§ **Trecho para leitura**:
★ ★ ★ ★ ★ ★ ★
Um amplo “terreiro” ocupava toda a frente e lado direito da casa. Lá, eu e meus irmãos realizávamos a maioria das nossas brincadeiras de criança. Também, no período de São João, Papai erguia uma enorme fogueira naquele lugar, momento em que aproveitávamos para soltar “mijão”, “beijo-de-moça”, “estrelinha”, “traque” e etc., feitos por Mariano.

A entrada principal da casa era pelo lado direito, onde ficava uma escada externa à construção. Uns oito degraus nos conduziam ao alpendre direito do conjunto. Também tínhamos acesso ao interior da casa pelo lado direito e por trás da mesma.
★ ★ ★ ★ ★ ★ ★
§ **Dados disponíveis**:
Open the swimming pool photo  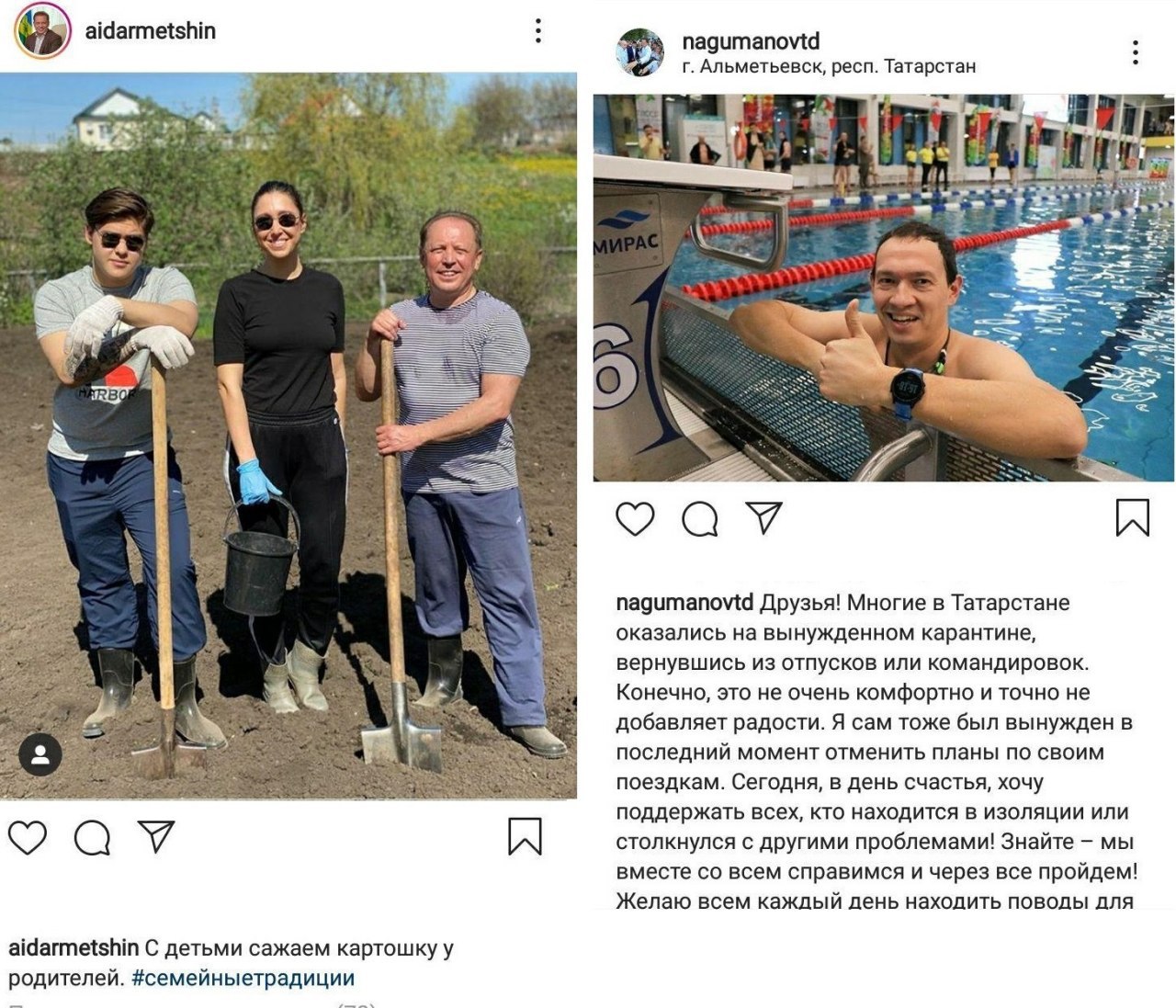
★ ★ ★ ★ ★ ★ ★
§ **Instrução 1**:
No trecho sobre a casa, quem fazia os fogos que as crianças soltavam no período de São João?
§ **Instrução 2**:
Dê seguimento ao trecho sobre a casa a partir da última frase.
O material não é necessário.

§ **Resposta 1**:
Mariano.

§ **Resposta 2**:
O dia para nós começava cedo, antes das seis da manhã. A hora de dormir era ao cair do sol. A casa não dispunha de energia elétrica. Era iluminada por lamparinas e candeeiros à gás branco. A vela também iluminou muitos passos nossos naquela maravilhosa casa.

Foram dias felizes aqueles... Talvez por simples capricho da ingenuidade própria da idade, que nos desconecta do mundo real. Talvez pela família que éramos. Talvez pelo lar que possuíamos. Talvez pelos pais que tínhamos. Talvez pela paisagem que contemplávamos todos os dias. Talvez por todos os “talvezes”.